たとえば心臓の場合、手術や解剖を行って人間の目で見たり、触ったり、組織を採取して分析したりできます(医学)が、心の場合、見たり、採取したり、組織を直接分析することができないため、間接的な手法が考え出されてきました。
哲学的探究
古くから行われてきたのが哲学による心の探求です。
その歴史はとても古く、紀元前、古代ギリシャ時代のアリストテレス1)やその弟子のプラトンまで遡ります。

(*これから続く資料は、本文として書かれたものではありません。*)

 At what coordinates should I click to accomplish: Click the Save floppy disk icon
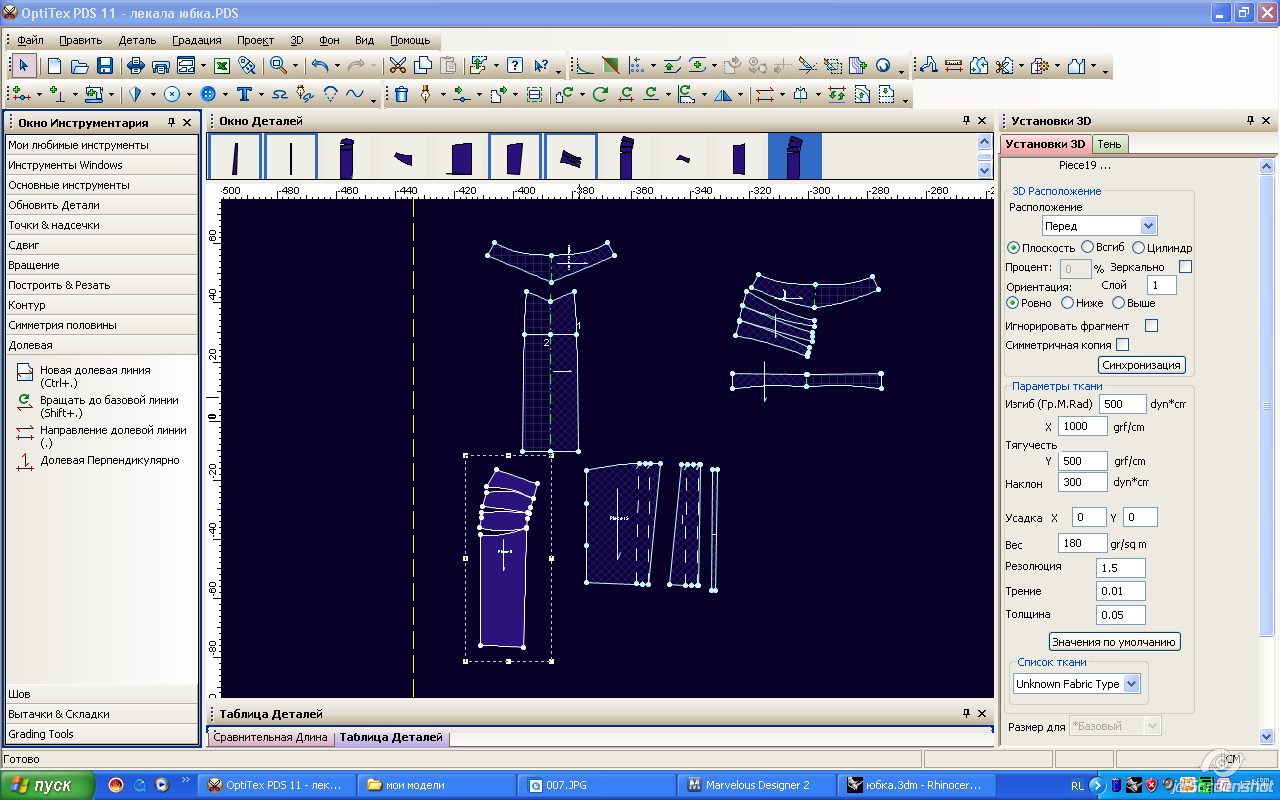tap(104, 66)
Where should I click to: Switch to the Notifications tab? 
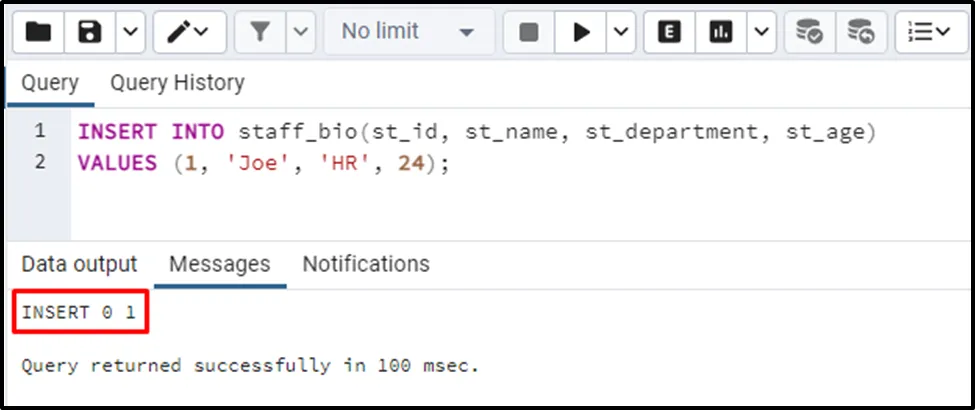[366, 264]
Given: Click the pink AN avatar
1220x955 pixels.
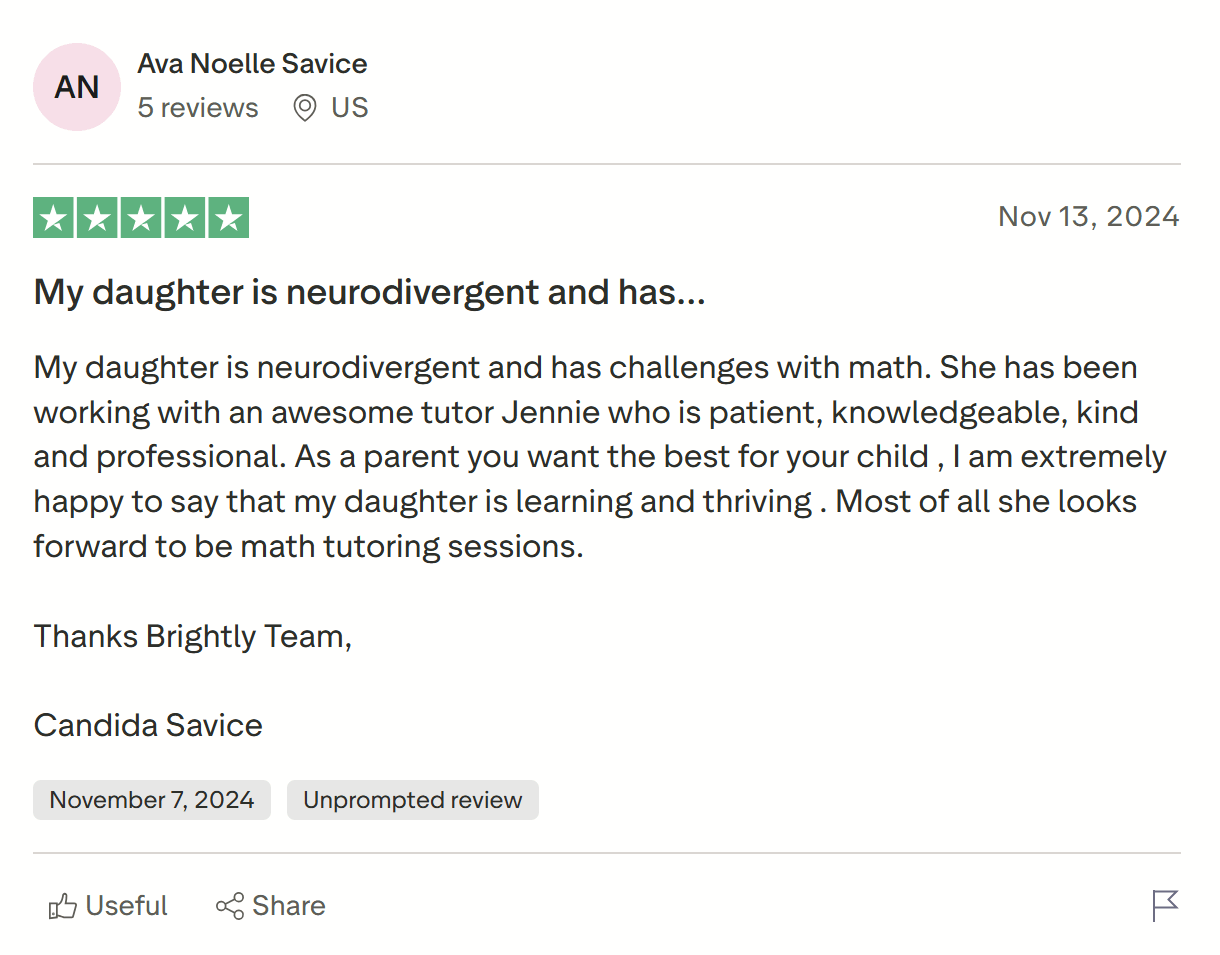Looking at the screenshot, I should coord(76,87).
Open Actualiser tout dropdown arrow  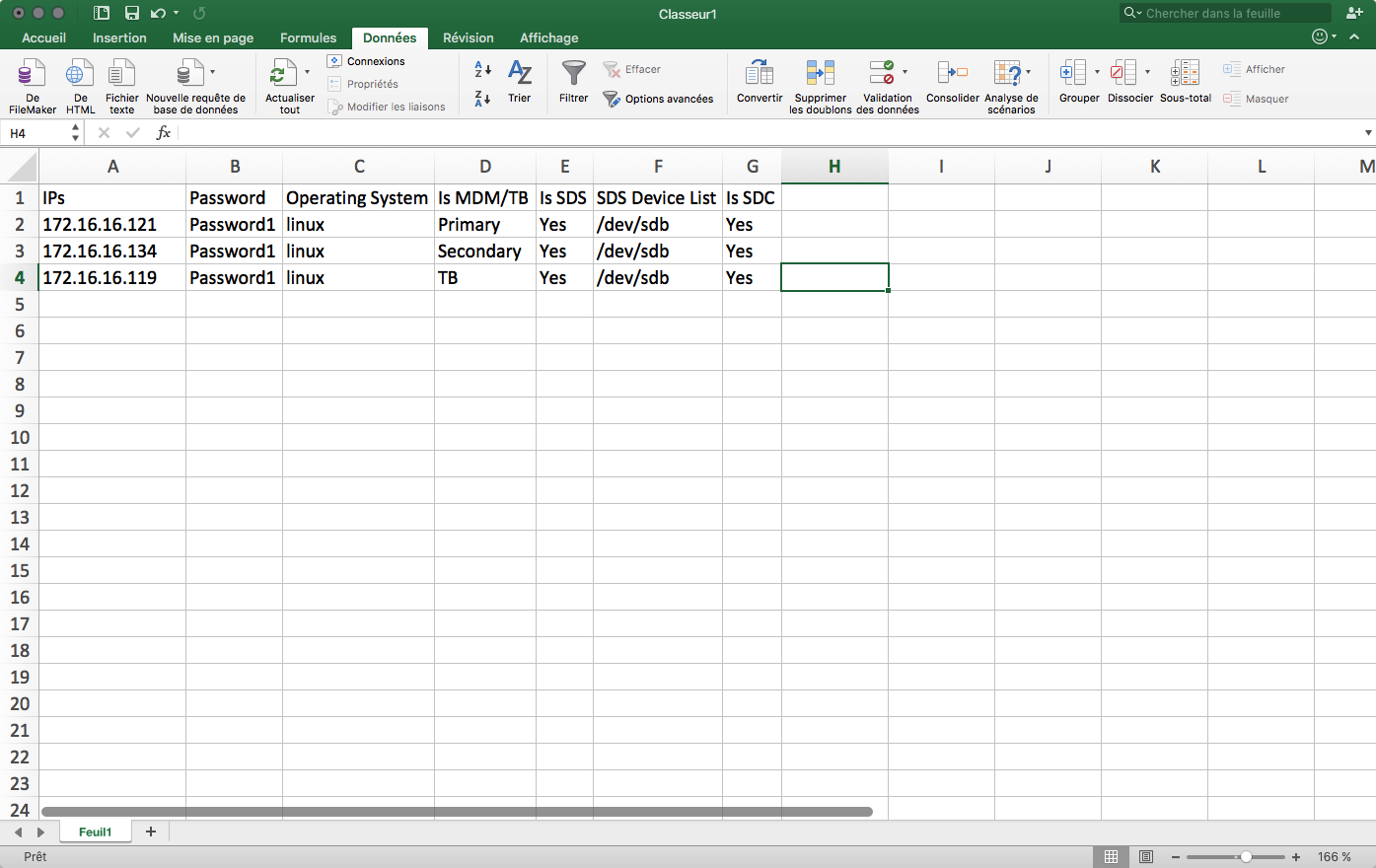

昔の人たちも心に対する関心は高く、目に見えない「心」を調べるために、哲学的な探求を試みていました。
心理学の誕生
19世紀になると科学の発達に伴い、心の研究に科学の考え方が取り入れられるようになってきます。
1879年にドイツの哲学者ヴィルヘルム・マクシミリアン・ヴント2)(Wilhelm Maximilian Wundt)は、自身が教授を務めるライプツィヒ大学(Universität Leipzig)に心理学実験室を開設しました。
これまでの哲学的な主観メインの探求から、より客観性を重視した科学的、実験的手法をはじめて取り入れたことにより、心理学という学問分野が正式に誕生し、心の研究は大きな転換点を迎えることになりました。
心とは何かを探求する学問は何千年も前からありましたが、心理学はまだ誕生してから150年も経っておらず、比較的新しい学問分野だといえます。
心理学という学問の急速な発展
比較的新しい学問分野でしたが学者をはじめとする人々の心理学への関心は高く、科学技術の発達も相まって、わずか150年のうちにさまざまな心理学の分野が現れました。
社会心理学、臨床心理学、発達心理学、教育心理学、学習心理学、犯罪心理学、等々、細かく分類すると数十種類もの学問分野に細分化されます。
それは心理学が人間の心と(それを反映した)行動という、社会活動の根本の部分を研究しているからで、ほぼすべての人間活動の領域が研究対象になり得るのです。
社会が多様化、複雑する中、ますます心理学に対する要求は高まっていくでしょう。
脚注、参考文献
1)アリストテレス『心とは何か』(ペリ・プシュケース/Perì Psychês)
2)現代の心理学の先駆け的存在で、心理学の父と呼ばれている。